Camino de la Industria (Cerámica) 4.0

La digitalización no es archivar documentos en PDF, ni gestionar clientes por WhatsApp, ni tampoco subir a la nube el archivo de la empresa. La “transformación digital” es hoy uno de los conceptos omnipresentes, de moda, pero tras estas dos palabras se esconden grandes retos a todos los niveles -tecnológicos, pero también de gestión, organizativos, humanos- planteados por el cambio que estamos experimentando, que es estratégico y disruptivo.

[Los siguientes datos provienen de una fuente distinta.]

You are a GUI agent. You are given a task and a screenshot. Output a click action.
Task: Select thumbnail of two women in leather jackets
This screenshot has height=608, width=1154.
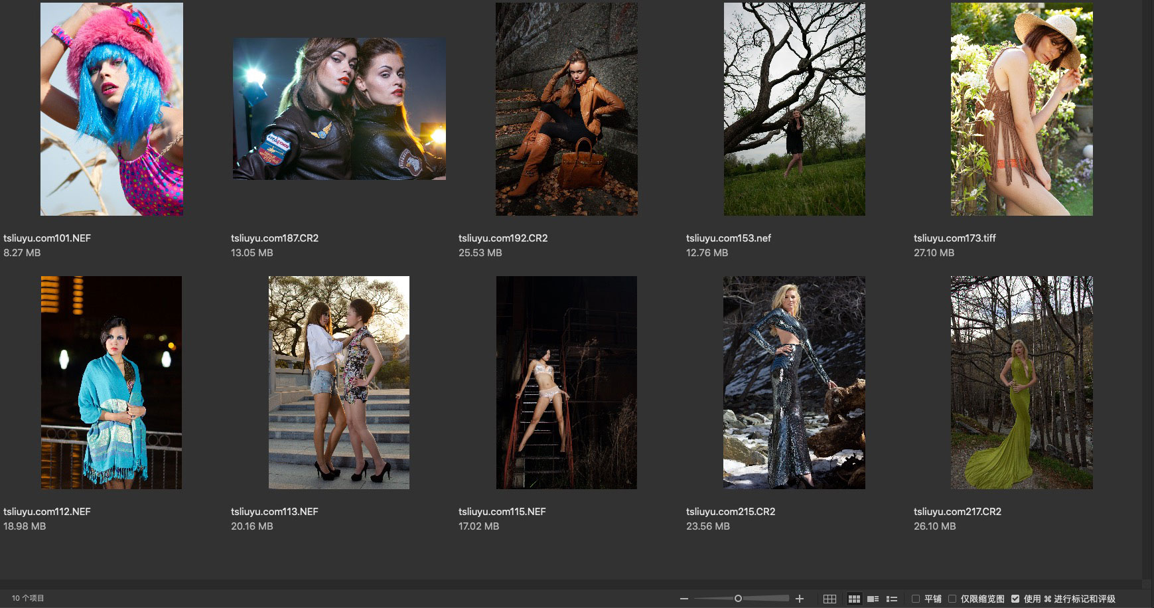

La transformación en marcha nos exige un nuevo nivel de organización y control de la cadena de valor a través del ciclo de vida de los productos. El foco está en la personalización de todo el proceso, orientado a cumplir los deseos de los clientes, mediante la fábrica inteligente (smart factory), los productos inteligentes (smart products), las operaciones inteligentes (smart operations) y los servicios que son guiados por los datos (data-driven services).

 

La transformación digital es un concepto que tenemos presente, pero ¿cómo lo aplicamos en la industria cerámica?

 

Una de las industrias españolas que están haciendo un mayor esfuerzo es la cerámica. En el Congreso Mundial de la Calidad del Azulejo y del Pavimento Cerámico, Qualicer’18, se presentó por parte del Instituto de Tecnología Cerámica (ITC) la ponencia “Industria cerámica 4.0. Un caso real”, de G. Mallol, J. Boix, D. Llorens, J.J. Clausell, J.I. Cantero y otros. El sector está maduro en la automatización de la fabricación, pero tiene pendiente avanzar en el control del proceso y la gestión de las operaciones en planta. Así, es clave conseguir “que exista una correcta trazabilidad de la producción en continuo y en tiempo real”, que permitiría conocer al detalle el coste real de fabricación de una baldosa cerámica o el consumo energético por la producción de un lote, entre otros”. Información que permitiría, además, utilizar modelos de negocio más avanzados.

La formación es otro de los elementos a tener en cuenta a la hora de abordar un plan de transformación para la era digital. Y no sólo de los técnicos, sino de los directivos.

¿En qué situación está tu empresa? ¿A qué esperas?